Begitu mobil masuk ke halaman, Liana langsung turun dan berlari masuk ke rumah. Setelah parkir aku bergegas menyusulnya. Namun yang kutemui di dalam lagi-lagi di luar dugaan. Liana duduk terpekur di sofa, bersama Bi Marni. Sementara Elin tak ada.

"Rakha, Elin ... " Liana tak meneruskan ucapannya.

"Ada apa Li? Di mana Elin?" Bukannya menjawab, Liana justru duduk menggelosor menyandarkan tubuh ke sofa.

"Apa yang terjadi Bi?" Aku beralih ke Bi Marni yang duduk menunduk di samping Liana.

"Tadi siang Elin jatuh dari sepeda kepalanya kena batu. Berdarah." Bi Marni berhenti sejenak, melihat ke arah Liana. "Pas Elin nangis Pak Halim dateng. Terus Nanyain Non Liana kemana?" Bi Marni menunduk, ia terlihat serba salah.

"Tapi, Elin gak papa kok Non." Bi marni mengangkat kedua tangannya, memberi isyarat agar Liana tak perlu khawatir.

"Cuman ... ,"

"Aku ngerti kok, Bi," potong Liana lesu.

"Hemmm," gumamku. Sambil membanting pantat ke sofa, persis di samping Liana. Aku tahu masalahnya bukan apa yang terjadi dengan Elin? Akan tetapi respon Pak Halim Sang Calon Mertua saat mengetahui Liana tak di rumah dan ia justru pergi denganku.
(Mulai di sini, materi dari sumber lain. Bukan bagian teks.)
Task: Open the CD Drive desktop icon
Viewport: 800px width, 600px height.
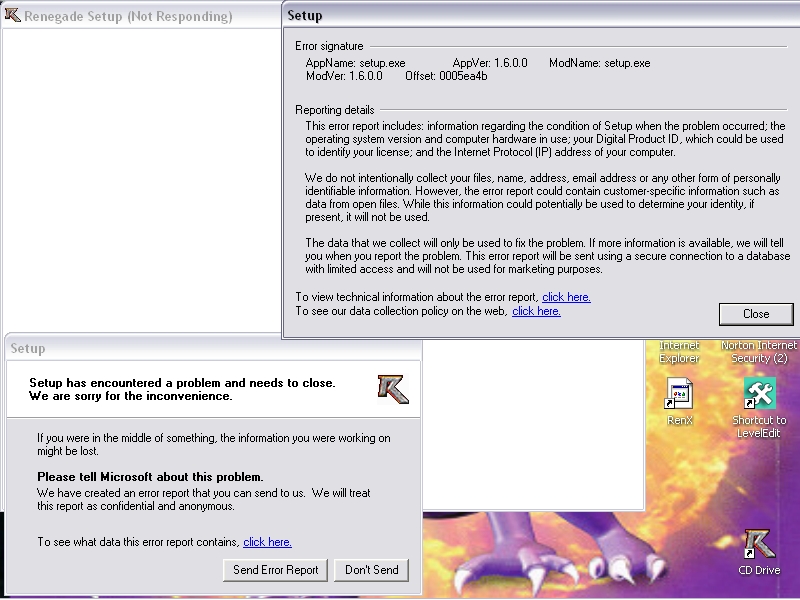Action: pos(759,546)
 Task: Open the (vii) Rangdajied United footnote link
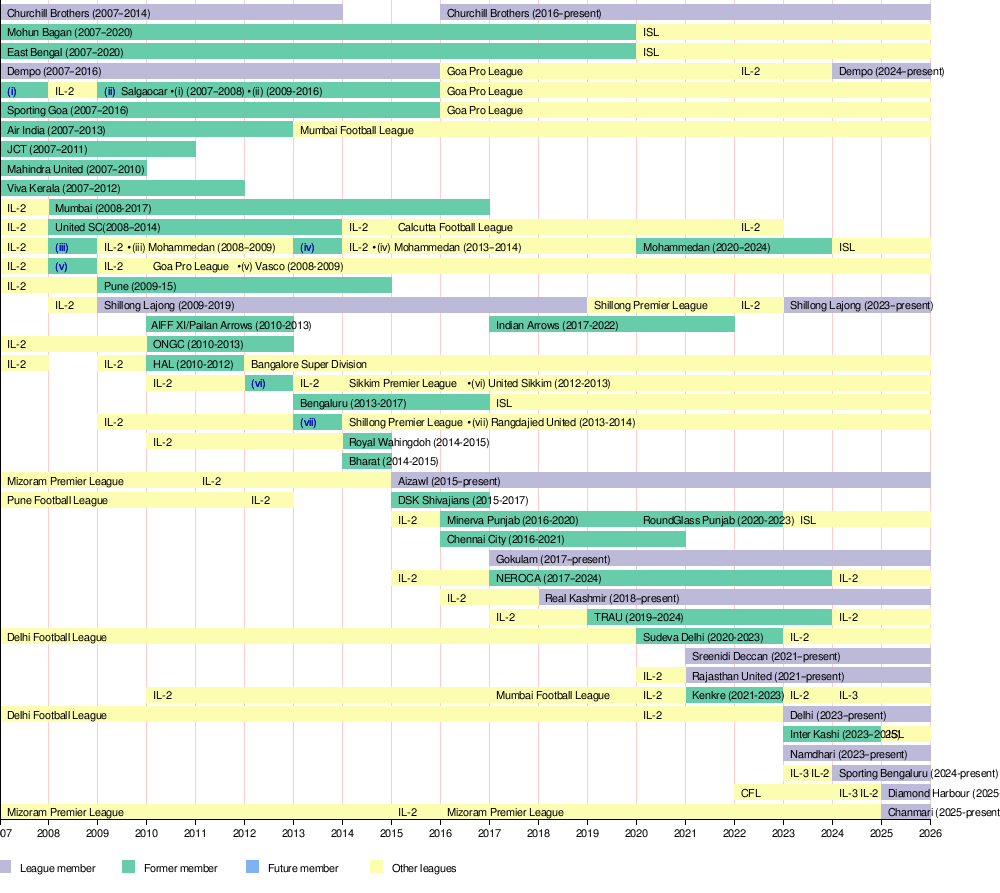click(x=308, y=422)
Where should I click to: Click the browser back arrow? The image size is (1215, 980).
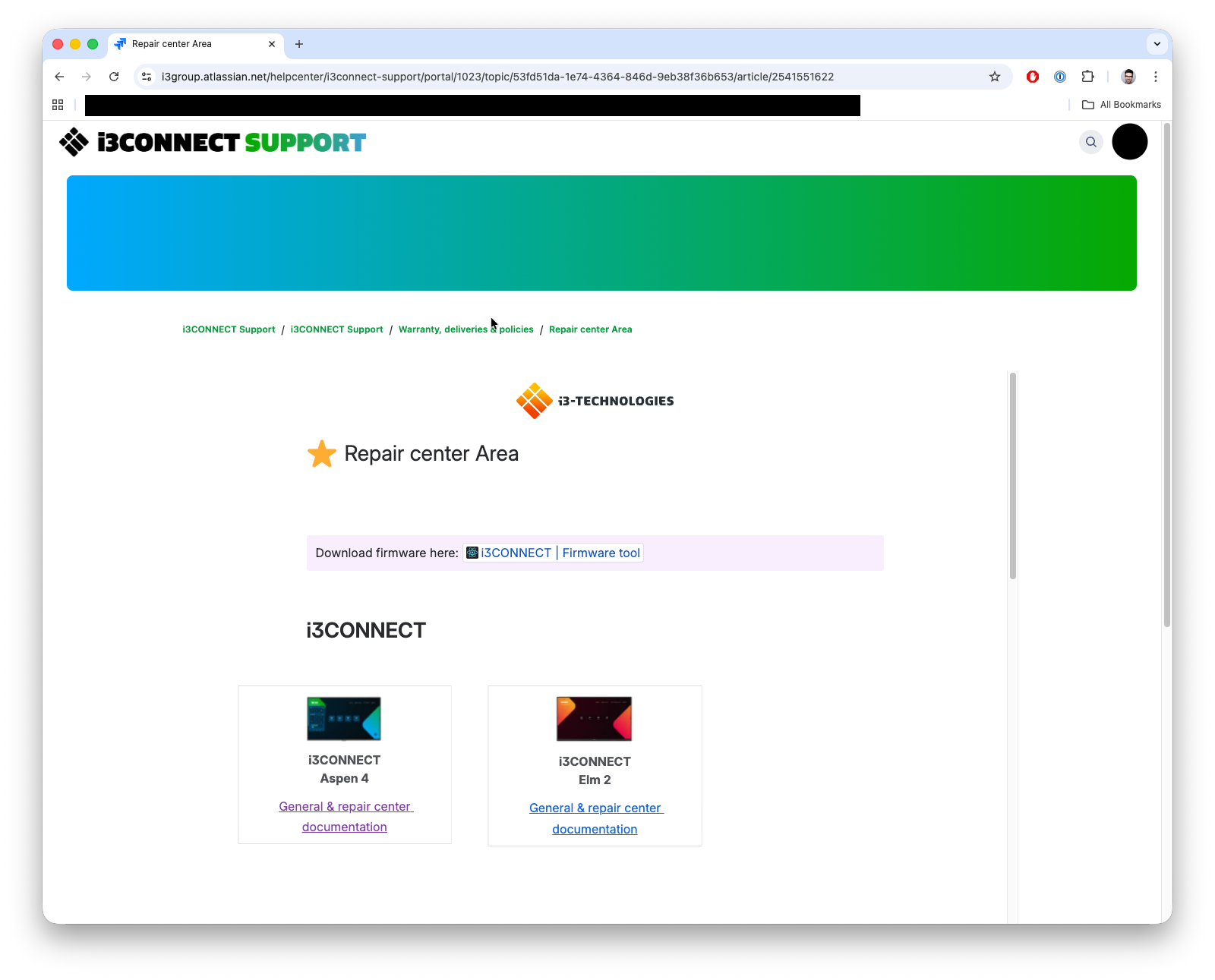(58, 77)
"Bi, tolong bikinin teh anget ya?" pinta Liana ke Bi Marni.

Liana beringsut, meraih tanganku dan meletakan di atas pangkuannya. "Rakha, kamu pasti capek. Kalau mau pulang sekarang gak papa," ucapnya sambil tersenyum. Aku tahu Liana berusaha keras menutupi kegundahan hatinya.

"Kau mengusirku?"

"Apaan sih. Mana mungkin aku lakukan itu?" sungut Liana.

"Terus, kenapa menyuruhku pulang?" jawabku sambil membuka jas, menyisakan t-shert tipis warna putih. Hingga jelas menampakan otot-otot tubuhku. Liana berpaling, sekilas masih sempat kulihat pipinya merona.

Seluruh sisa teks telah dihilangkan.